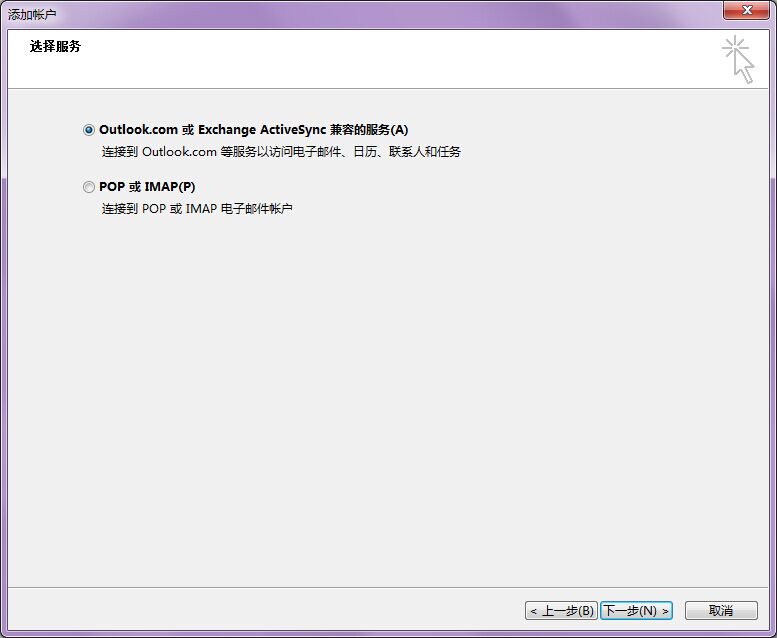Click the arrow pointer in the header icon
The width and height of the screenshot is (777, 638).
[x=743, y=68]
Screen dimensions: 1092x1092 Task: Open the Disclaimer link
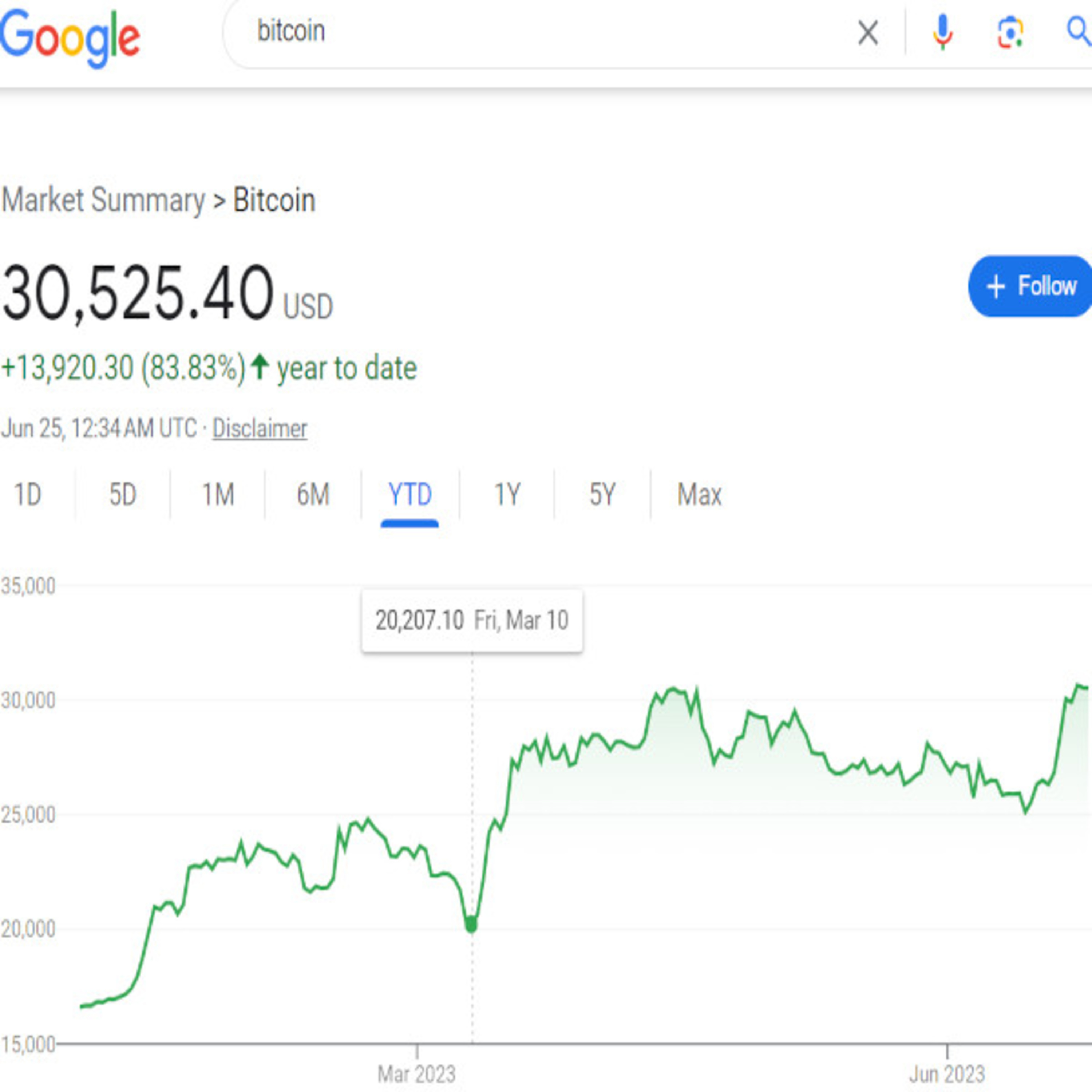(x=260, y=428)
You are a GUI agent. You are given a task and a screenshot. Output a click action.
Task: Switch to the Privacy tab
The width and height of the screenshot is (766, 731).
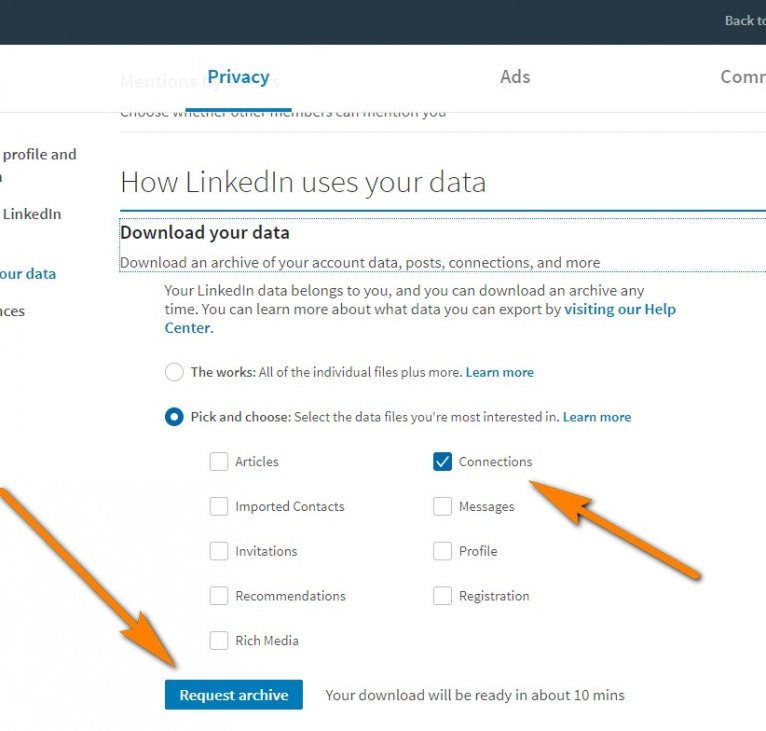coord(238,77)
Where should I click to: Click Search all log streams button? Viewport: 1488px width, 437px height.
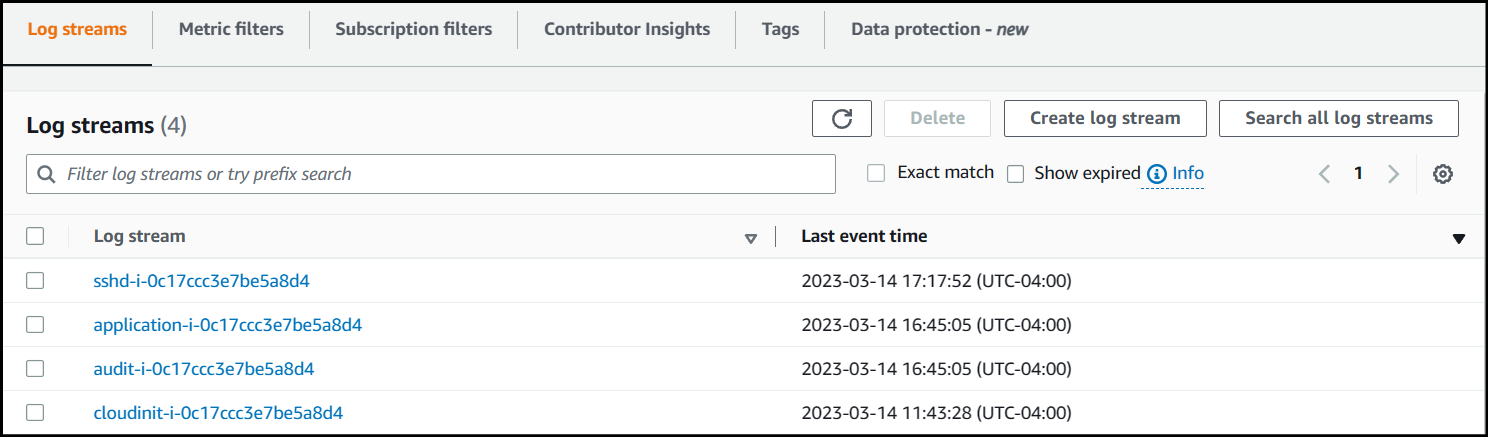1339,118
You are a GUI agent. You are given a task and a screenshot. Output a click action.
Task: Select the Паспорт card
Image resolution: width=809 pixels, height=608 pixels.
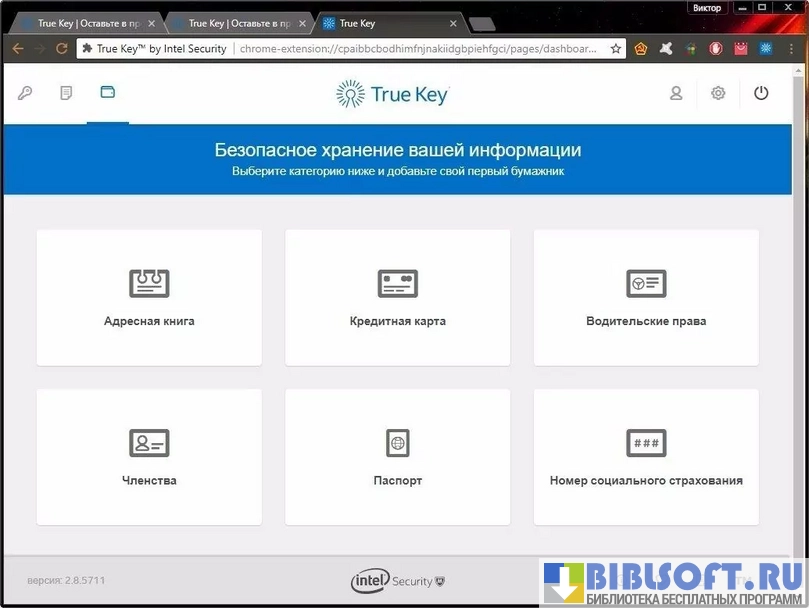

Instructions to follow
Drop the pictures, then write out only the lines running from the one containing "Task: Switch to the Privacy tab" through the last line above, both included, exactly.

Exercise output
Task: Switch to the Privacy tab
The width and height of the screenshot is (766, 731).
coord(238,77)
Where should I click to: Click Search all log streams button? Viewport: 1488px width, 437px height.
1339,118
You are a GUI agent. You are given a task and a screenshot. Output a click action.
Task: Select the Паспорт card
Image resolution: width=809 pixels, height=608 pixels.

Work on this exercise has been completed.